*TASK ITEM*.
Transcribe the line that contains "This screenshot has height=845, width=1106." and every line after it to the end of the records, exactly and nothing else. Skip the pictures.

Items from a dataset:
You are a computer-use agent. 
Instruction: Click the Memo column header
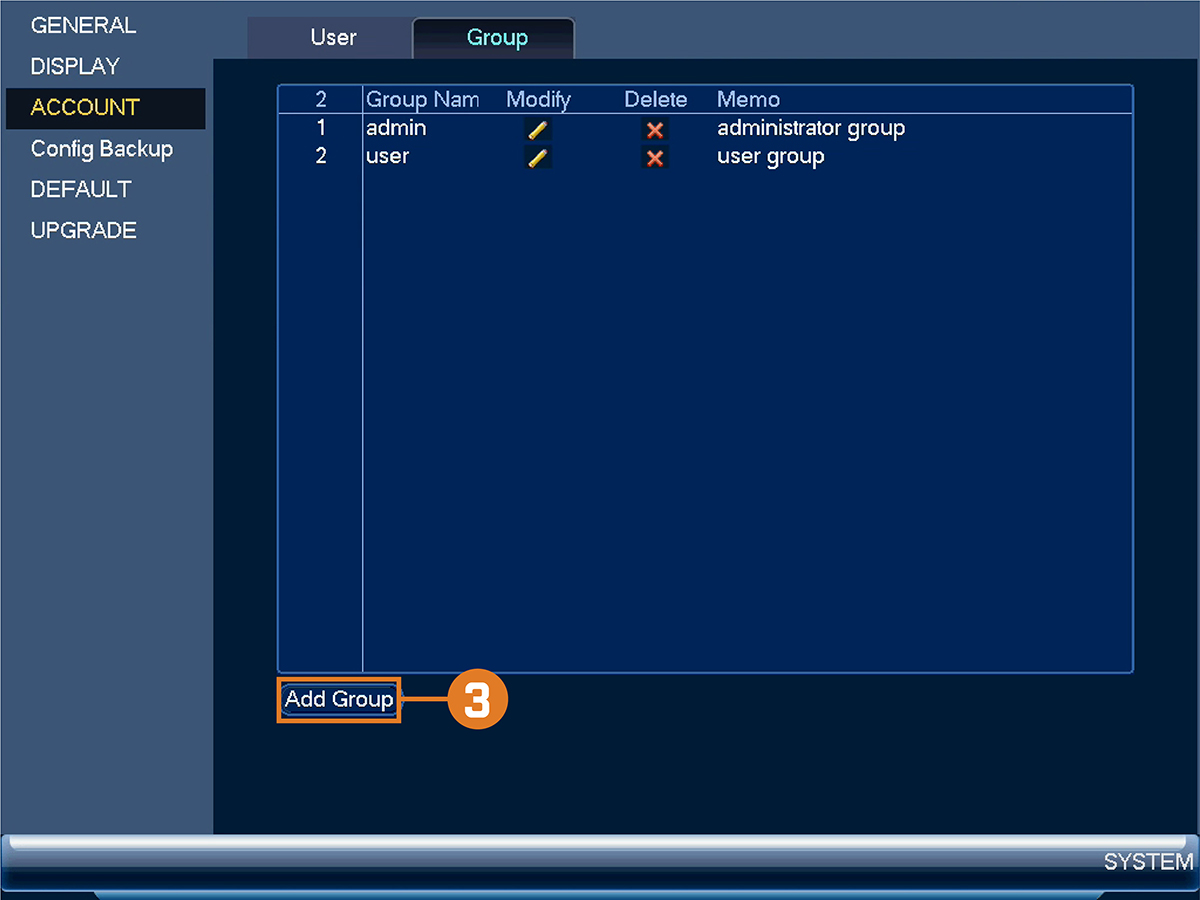(748, 100)
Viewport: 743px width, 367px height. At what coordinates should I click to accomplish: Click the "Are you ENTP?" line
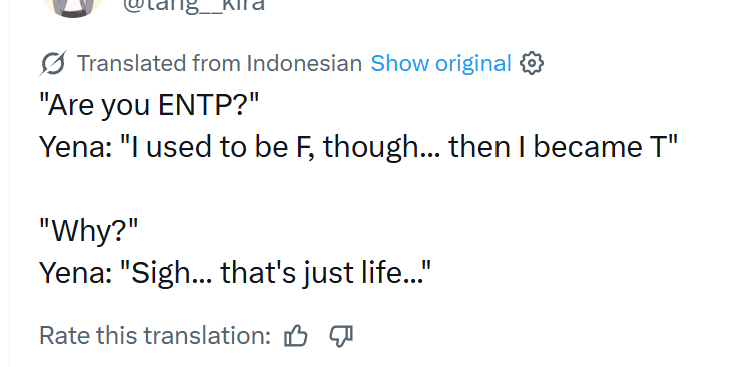coord(149,105)
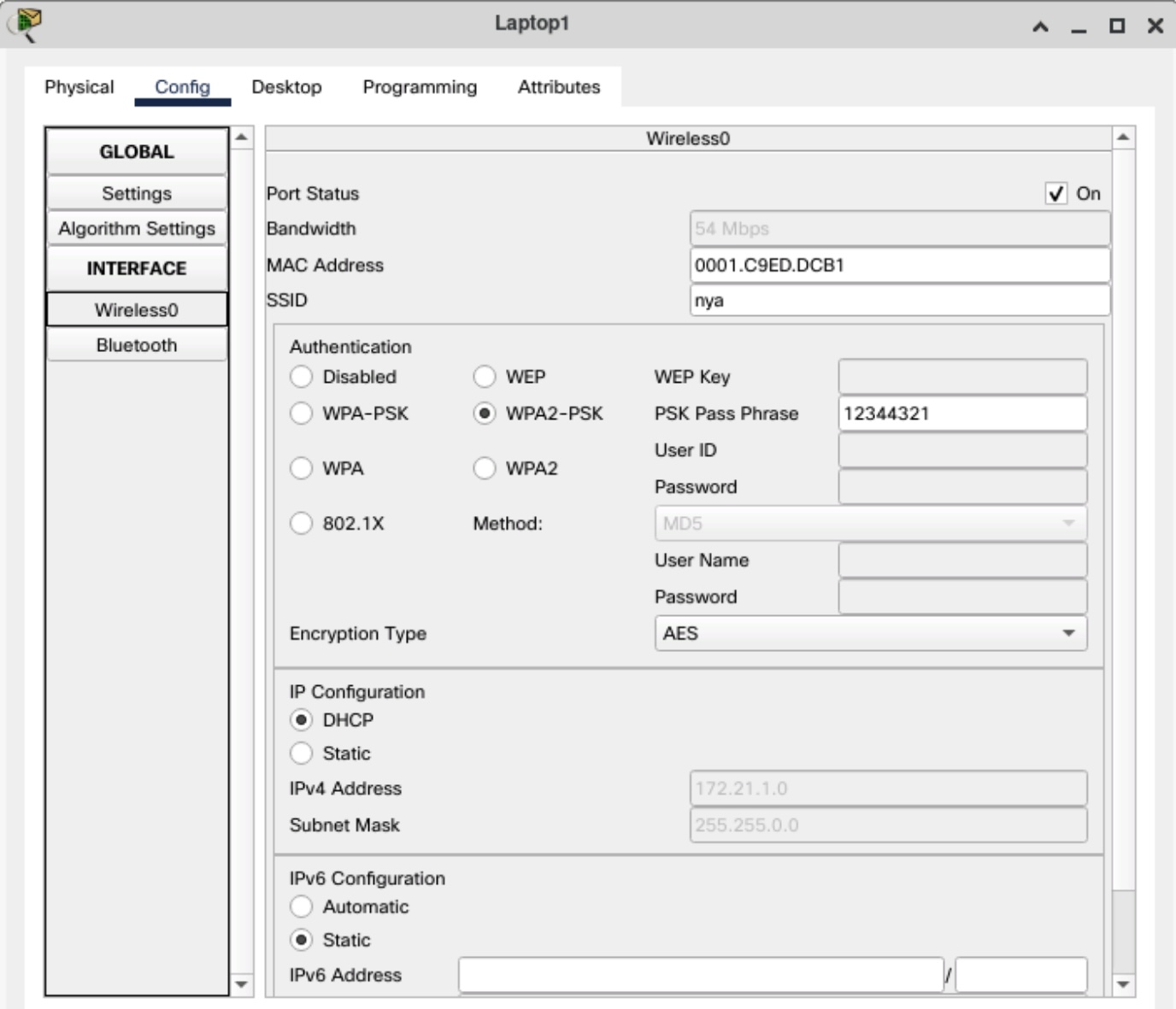The image size is (1176, 1009).
Task: Select Automatic under IPv6 Configuration
Action: (302, 906)

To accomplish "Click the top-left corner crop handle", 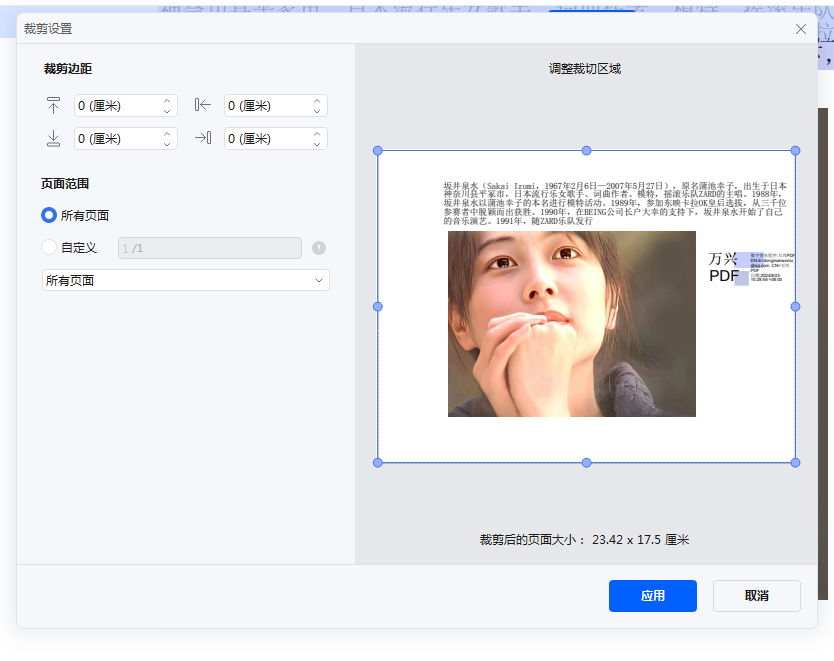I will [377, 148].
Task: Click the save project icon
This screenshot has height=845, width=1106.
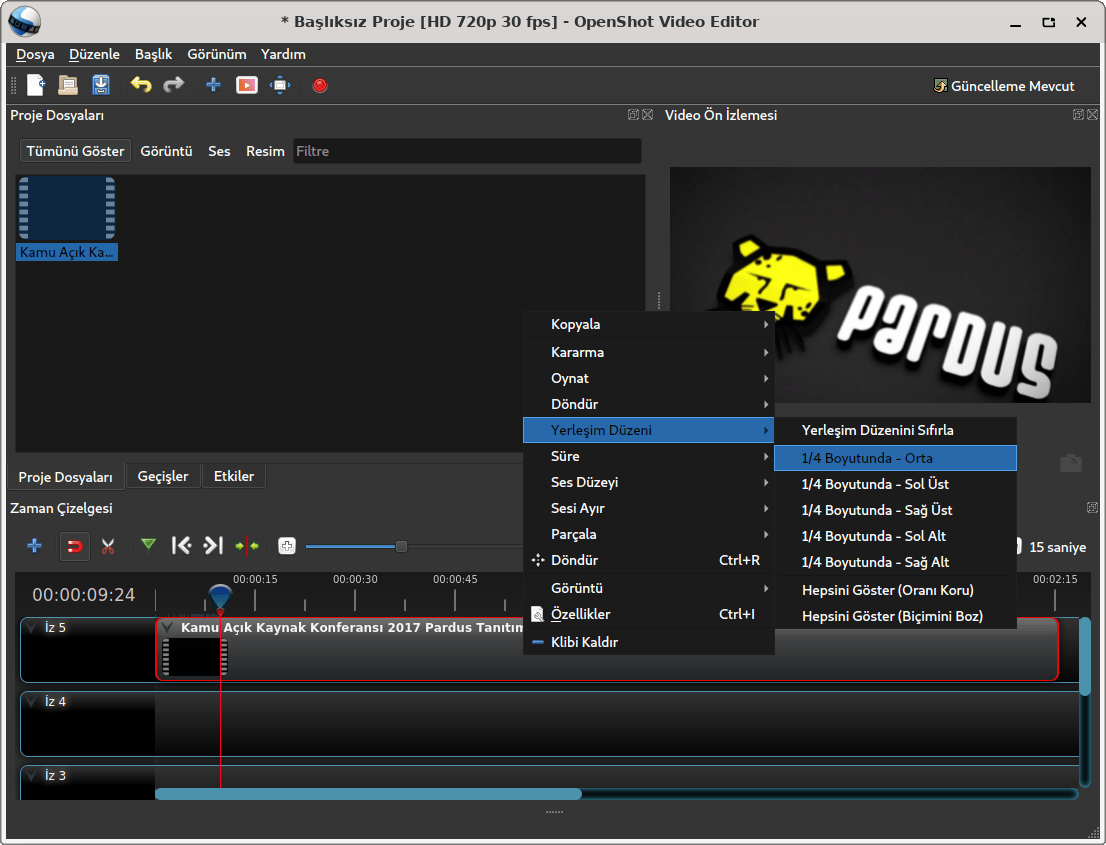Action: (x=101, y=85)
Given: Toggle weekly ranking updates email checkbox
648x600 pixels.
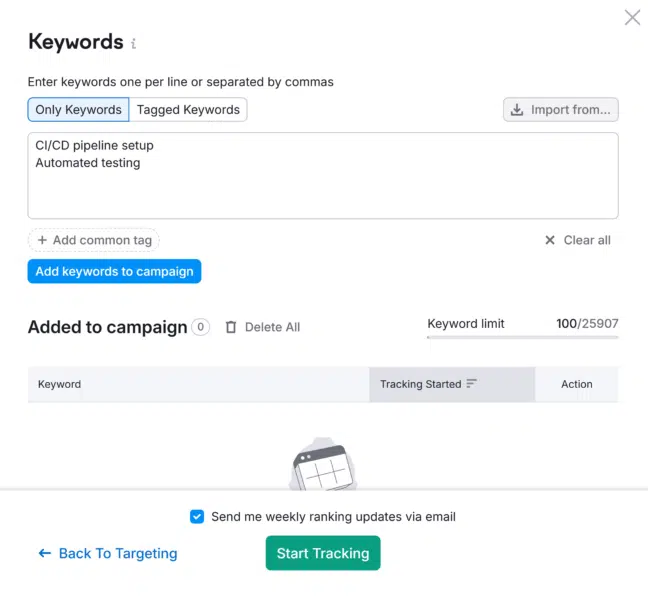Looking at the screenshot, I should point(197,517).
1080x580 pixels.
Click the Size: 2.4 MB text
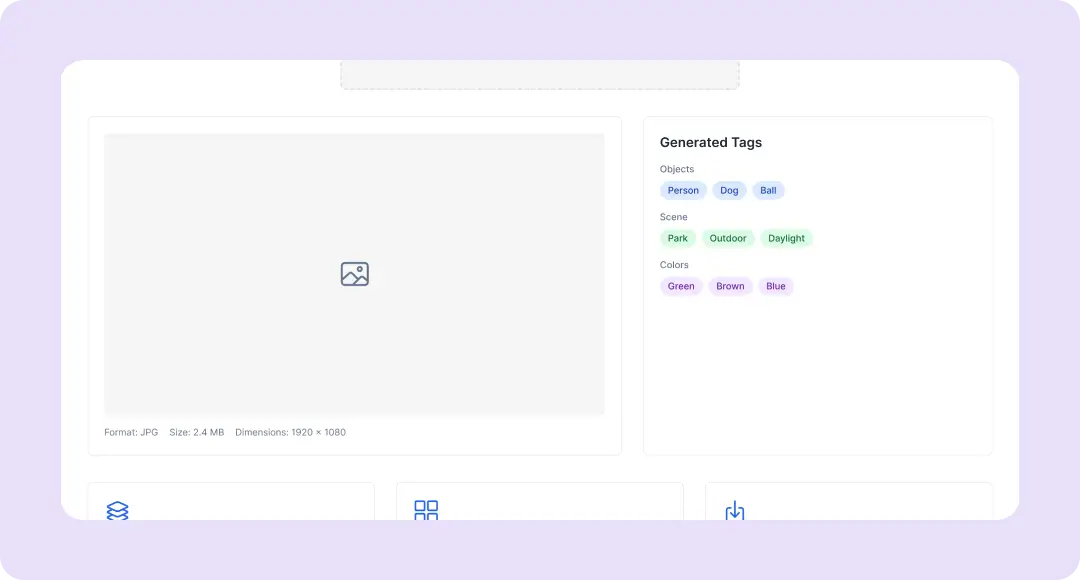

*EXERCISE SOLUTION*.
This screenshot has height=845, width=1106.
Action: (x=101, y=85)
Given: Toggle weekly ranking updates email checkbox
648x600 pixels.
Looking at the screenshot, I should point(197,517).
1080x580 pixels.
Click the Size: 2.4 MB text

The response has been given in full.